Spargi, restyling dei ruderi: per il Tar il no è illegittimo

La Maddalena, Il piano della società proprietaria dell’isola bocciato dalla Regione. I giudici: il diniego non poteva essere dato senza sentire prima il parere del Parco

LA MADDALENA. Tutto da rifare. Il Tar ha accolto il ricorso della Spargi srl contro la Regione, perché nel 2015, senza attendere il parere obbligatorio del Parco, aveva bocciato la richiesta di ristrutturazione e ampliamento di alcuni fabbricati nell’isola. I giudici hanno annullato i provvedimenti impugnati dalla società, proprietaria di oltre 280 dei complessivi 420 ettari dell'isola di Spargi e di alcuni piccoli fabbricati in precarie condizioni di manutenzione. Furono realizzati per un uso agropastorale e in parte durante la seconda guerra mondiale.

La società nel 2014 aveva chiesto al Comune il rilascio di un’autorizzazione edilizia per ristrutturare e ampliare i fabbricati. Finalità turistica ma non meglio specificata. Un progetto che rimanda indietro nel tempo al piano presentato dal milionario Michael Harte ai tempi del tentativo di acquisizione di Budelli. Ristrutturazioni che in realtà facevano pensare a un albergo diffuso. L’area interessata è compresa nel Parco nazionale dell’arcipelago della Maddalena, all’interno del sito di importanza comunitaria (Sic) e nella Zps (Zona di protezione speciale). È pertanto indispensabile una valutazione di incidenza ambientale dell’intervento, che la Spargi srl ha chiesto nel 2015 al Savi (Servizio sostenibilità ambientale, valutazione impatti e sistemi informativi ambientali) regionale, indicando «il contenuto impatto ambientale dei lavori proposti», come descritto nella relazione tecnica allegata all'istanza. «Nel corso dell'istruttoria, l’ente Parco, interpellato il 14 gennaio 2015 dalla Regione, aveva chiesto alcune integrazioni dei documenti – evidenziano i giudici amministrativi –. Ma il Savi, senza attendere il richiesto parere dell’ente, il 13 aprile, aveva preannunciato un giudizio negativo, rilevando alcune criticità, relative, tra l'altro, alla destinazione turistico-produttiva dei fabbricati da realizzare».

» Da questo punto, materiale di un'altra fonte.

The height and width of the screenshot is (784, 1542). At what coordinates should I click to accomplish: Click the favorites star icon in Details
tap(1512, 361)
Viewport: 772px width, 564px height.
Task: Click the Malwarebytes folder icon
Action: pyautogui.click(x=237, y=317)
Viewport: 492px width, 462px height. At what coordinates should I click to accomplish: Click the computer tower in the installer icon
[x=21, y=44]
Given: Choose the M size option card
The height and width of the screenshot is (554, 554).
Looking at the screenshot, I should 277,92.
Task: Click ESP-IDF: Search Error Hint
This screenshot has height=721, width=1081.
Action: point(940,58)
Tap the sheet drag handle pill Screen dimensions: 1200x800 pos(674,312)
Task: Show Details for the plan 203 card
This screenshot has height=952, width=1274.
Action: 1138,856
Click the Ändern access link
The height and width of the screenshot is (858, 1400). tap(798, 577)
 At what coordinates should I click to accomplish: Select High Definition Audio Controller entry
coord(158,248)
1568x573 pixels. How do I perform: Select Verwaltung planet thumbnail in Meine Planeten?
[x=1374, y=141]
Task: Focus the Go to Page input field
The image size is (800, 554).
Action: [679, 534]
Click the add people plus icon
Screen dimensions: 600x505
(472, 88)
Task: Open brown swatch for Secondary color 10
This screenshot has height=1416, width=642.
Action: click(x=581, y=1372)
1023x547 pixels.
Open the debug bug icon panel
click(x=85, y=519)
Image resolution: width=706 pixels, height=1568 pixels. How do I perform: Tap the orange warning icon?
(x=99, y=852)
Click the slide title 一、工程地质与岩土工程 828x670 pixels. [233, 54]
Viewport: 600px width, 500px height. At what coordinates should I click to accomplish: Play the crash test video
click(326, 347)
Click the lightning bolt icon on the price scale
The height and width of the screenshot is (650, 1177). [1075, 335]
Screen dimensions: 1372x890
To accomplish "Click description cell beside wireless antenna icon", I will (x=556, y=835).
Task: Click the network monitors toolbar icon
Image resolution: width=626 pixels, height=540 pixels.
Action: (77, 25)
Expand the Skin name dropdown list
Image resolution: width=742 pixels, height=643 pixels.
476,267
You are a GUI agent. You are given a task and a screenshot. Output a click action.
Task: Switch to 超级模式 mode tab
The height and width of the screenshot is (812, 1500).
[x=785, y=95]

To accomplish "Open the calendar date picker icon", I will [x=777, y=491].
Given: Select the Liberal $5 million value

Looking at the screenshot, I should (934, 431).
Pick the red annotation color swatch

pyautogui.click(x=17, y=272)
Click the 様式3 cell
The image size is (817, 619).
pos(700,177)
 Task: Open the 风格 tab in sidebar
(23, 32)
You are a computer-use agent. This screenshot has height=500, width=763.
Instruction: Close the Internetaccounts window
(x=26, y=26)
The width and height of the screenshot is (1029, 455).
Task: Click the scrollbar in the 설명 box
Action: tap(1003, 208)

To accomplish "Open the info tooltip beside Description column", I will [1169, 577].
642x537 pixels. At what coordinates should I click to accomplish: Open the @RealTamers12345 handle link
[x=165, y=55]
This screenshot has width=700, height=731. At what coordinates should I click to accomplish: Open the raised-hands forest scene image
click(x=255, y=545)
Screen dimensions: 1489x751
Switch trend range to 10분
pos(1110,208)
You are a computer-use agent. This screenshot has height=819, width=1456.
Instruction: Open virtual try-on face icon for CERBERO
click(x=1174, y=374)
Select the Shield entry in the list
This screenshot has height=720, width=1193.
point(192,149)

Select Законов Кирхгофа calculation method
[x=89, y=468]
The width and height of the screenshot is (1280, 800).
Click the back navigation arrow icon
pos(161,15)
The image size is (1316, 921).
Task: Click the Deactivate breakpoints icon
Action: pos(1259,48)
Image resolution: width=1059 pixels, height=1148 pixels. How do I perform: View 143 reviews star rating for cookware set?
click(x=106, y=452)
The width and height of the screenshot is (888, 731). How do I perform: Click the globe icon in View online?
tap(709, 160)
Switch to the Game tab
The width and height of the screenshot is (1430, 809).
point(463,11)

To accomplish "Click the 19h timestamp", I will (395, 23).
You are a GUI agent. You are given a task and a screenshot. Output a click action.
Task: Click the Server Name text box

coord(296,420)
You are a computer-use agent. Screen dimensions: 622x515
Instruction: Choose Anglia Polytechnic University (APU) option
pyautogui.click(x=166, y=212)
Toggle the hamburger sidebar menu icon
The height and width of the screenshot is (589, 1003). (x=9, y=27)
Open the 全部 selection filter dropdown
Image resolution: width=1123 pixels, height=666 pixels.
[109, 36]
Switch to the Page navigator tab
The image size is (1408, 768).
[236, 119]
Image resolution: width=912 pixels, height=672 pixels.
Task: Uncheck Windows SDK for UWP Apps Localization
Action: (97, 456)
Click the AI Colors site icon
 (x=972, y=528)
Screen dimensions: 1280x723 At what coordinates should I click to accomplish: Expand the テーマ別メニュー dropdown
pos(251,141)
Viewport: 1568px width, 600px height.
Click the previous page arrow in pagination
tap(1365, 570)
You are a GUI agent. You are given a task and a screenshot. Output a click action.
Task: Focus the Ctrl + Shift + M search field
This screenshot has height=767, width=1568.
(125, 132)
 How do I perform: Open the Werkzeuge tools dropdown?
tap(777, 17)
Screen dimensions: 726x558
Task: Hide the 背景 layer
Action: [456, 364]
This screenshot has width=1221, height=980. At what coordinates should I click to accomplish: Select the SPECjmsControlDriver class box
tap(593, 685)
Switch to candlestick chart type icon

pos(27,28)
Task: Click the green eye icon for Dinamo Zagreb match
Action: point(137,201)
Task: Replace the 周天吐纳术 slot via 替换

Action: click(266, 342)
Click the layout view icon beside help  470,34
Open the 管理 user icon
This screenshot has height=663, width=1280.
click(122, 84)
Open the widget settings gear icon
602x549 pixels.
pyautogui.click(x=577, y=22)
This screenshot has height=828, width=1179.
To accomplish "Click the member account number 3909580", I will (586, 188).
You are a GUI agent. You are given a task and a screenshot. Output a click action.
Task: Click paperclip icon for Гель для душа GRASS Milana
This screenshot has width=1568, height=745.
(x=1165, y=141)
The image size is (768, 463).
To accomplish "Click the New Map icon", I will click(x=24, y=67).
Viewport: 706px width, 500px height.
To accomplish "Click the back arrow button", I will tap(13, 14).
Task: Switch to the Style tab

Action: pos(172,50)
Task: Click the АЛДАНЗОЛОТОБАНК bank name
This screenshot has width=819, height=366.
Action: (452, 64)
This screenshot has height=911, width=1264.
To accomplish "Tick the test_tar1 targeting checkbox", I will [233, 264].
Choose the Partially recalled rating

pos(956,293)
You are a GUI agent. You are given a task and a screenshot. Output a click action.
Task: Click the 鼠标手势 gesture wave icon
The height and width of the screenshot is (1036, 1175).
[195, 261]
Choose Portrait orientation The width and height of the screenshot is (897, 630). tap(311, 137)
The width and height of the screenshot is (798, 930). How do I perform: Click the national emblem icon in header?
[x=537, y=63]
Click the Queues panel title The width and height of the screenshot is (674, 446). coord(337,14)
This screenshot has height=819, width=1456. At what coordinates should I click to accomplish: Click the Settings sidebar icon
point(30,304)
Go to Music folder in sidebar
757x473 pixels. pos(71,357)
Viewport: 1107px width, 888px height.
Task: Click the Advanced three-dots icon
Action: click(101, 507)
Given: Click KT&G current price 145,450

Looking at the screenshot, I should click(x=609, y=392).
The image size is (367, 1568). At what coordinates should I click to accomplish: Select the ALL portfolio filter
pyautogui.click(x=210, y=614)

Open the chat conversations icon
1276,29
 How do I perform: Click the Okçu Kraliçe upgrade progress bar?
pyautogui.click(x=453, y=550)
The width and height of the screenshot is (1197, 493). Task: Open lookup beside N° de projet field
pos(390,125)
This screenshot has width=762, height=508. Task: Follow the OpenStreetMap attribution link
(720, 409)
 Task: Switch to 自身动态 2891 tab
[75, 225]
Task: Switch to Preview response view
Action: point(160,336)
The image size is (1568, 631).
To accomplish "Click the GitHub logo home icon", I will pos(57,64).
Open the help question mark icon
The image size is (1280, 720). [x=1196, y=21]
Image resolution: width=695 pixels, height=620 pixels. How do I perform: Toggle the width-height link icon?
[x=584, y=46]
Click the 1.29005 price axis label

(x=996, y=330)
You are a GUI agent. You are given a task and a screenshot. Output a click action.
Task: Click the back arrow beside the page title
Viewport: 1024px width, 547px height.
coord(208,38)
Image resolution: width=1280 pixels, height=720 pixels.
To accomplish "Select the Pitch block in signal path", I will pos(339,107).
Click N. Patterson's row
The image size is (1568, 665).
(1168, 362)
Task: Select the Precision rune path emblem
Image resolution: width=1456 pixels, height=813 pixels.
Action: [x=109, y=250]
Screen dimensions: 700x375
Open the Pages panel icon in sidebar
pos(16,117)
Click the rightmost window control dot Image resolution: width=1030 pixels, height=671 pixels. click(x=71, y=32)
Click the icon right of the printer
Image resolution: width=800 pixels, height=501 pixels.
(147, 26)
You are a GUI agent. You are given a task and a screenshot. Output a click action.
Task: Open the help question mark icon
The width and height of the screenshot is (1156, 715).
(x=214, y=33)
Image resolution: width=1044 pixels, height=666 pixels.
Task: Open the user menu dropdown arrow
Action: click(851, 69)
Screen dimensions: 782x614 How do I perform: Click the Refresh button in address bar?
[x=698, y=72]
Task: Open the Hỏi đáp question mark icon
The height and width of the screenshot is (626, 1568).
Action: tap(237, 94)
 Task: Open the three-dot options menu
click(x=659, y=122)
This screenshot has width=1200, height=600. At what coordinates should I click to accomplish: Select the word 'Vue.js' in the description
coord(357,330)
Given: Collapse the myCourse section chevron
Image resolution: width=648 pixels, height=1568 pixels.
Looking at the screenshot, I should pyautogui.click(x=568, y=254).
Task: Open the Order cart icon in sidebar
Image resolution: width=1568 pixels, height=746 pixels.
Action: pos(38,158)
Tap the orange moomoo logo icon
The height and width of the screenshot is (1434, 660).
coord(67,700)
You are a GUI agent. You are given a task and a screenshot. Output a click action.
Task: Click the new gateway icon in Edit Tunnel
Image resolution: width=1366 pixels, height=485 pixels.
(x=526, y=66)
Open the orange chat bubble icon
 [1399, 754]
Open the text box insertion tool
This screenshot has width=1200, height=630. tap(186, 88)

L’amministrazione regionale giudicando non compatibile l'opera con gli scopi di conservazione e tutela dell’area, fra le osservazioni a sostegno della sua decisione, evidenziava che «l'intervento di riqualificazione turistica di alcuni degli edifici (ruderi) nell'isola di gran pregio naturalistico sono circondati da habitat di interesse comunitario, in cui si riproducono molte specie faunistiche». Un parere illegittimo per la società ricorrente, anche per la violazione del principio di leale collaborazione tra gli enti. Il Tar sottolinea che la valutazione
di incidenza di piani o interventi relativi a siti di importanza comunitaria e zps ricadenti in un’area protetta nazionale è effettuata sentito l’ente di gestione. «Il parere del Parco è inequivocabilmente un parere obbligatorio perché imposto dalla legge», scrivono i giudici.